Chalk up another stellar concert organized by BerkshiresJazz.org, presented in an intimate, perfect venue – the Berkshire Museum’s Little Cinema auditorium. The museum’s 9-foot Steinway Grande piano got a good workout courtesy of the power and technique of the towering artist, Randy Weston, as he played his African Rhythms concert along with bass player, Alex Blake.
(Watch a video clip from the concert at BerkshiresJazz.org.)
By way of introduction, Mr. Weston spoke of the spirit as being the foundation of all his music. Music is everywhere in nature, he said, and nowhere is that spirit more evident than it is in Africa. The concert opened with Blue Moses, a Moroccan piece that set the tone for the rest of the evening. After a free-flowing introduction, the bass came in and joined Weston’s thundering octaves and fifths as he milked the low range of the piano.
It turns out that bassist Alex Blake is a percussion section unto himself. His dominant foot stomping was tireless, commanding, and engaging. Against this obstinate continuum, he provided a mix of elemental drum sounds through a range of dazzling techniques. Subtle bongo sounds rippled from the fingers of his left hand tapping gently on the neck of his instrument. Louder accents and percussive pops sprang from the palm of his right hand as he slapped here and there along the entire length of the fingerboard. For the most exclamatory, he’d pluck the lowest string with such force that it created a resounding whack akin to the crack of a whip.
While accompanying Weston, Blake proved himself a repository of provocative rhythms, often strumming the bass as though it were a guitar. He coupled this technique along with double and triple stops in order to create chords, most notably in his solos. And he had one more trick up his sleeve, both figuratively and literally. He wore a smooth metal bracelet on his right wrist. Whenever he wanted a loud smack to punctuate a phrase, he would slap the lower part of the fingerboard with the bracelet simulating a rim shot on a snare drum.

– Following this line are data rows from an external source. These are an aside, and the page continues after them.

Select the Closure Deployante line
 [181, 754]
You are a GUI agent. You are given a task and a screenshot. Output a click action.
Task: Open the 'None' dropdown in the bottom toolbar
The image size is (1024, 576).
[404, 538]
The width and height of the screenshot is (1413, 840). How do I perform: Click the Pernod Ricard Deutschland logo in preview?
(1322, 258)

It clearly was yeoman’s duty, and, as Weston gazed at him bemused, the array of sounds Blake achieved was masterful. He threw himself bodily into each piece like a whirling dervish with an intensity that left him visibly winded. The audience erupted repeatedly into spontaneous applause.

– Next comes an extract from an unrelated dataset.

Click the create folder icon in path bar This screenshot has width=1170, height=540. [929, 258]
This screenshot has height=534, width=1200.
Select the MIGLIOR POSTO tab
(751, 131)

Randy Weston’s playing seemed effortless in contrast; he was the picture of coolness in his understated, gray silk shirt, matching kufi cap, black slacks and wingtips sans socks. He was gracious guide introducing each work along with some tidbits of history of African music as well as of slavery. His compositions – exotic voyages – contrasted delicate, evocative passages with explosive fortissimos that filled the hall. Overall, his style recalls Ahmad Jamal more than it does Oscar Peterson.

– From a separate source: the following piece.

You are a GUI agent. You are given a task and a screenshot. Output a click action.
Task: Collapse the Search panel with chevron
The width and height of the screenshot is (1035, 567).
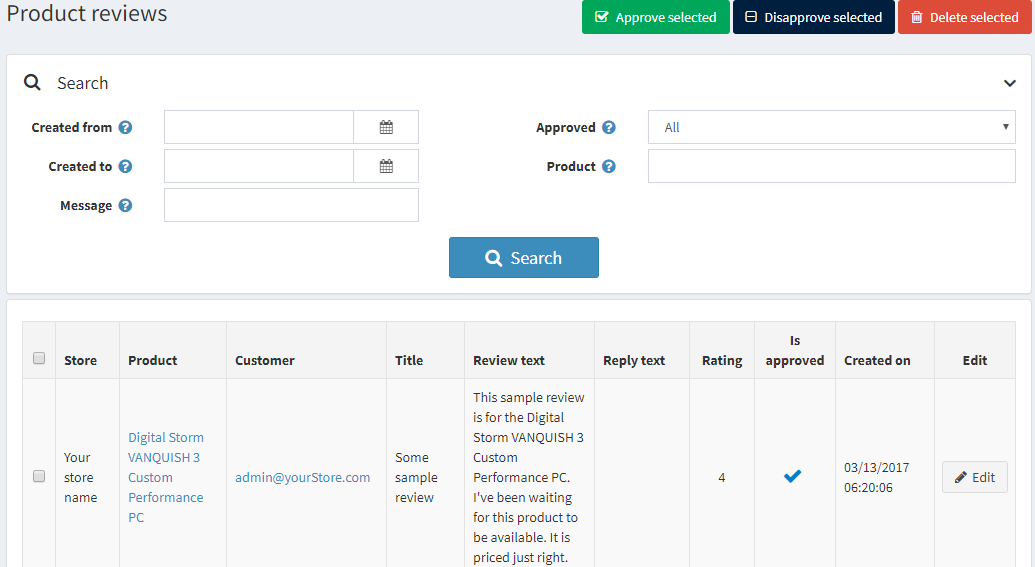[x=1009, y=83]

But since his pieces are largely bereft of repeated melodies, his improvisations rarely drew applause, as even some of the hippest jazz listeners seemed scarcely able to discern the divergence of theme from variation. No matter. It made for rapt attention. And judging from his own appreciative smiles and self-effacing demeanor, Randy Weston probably would have considered clapping an unnecessary distraction anyway.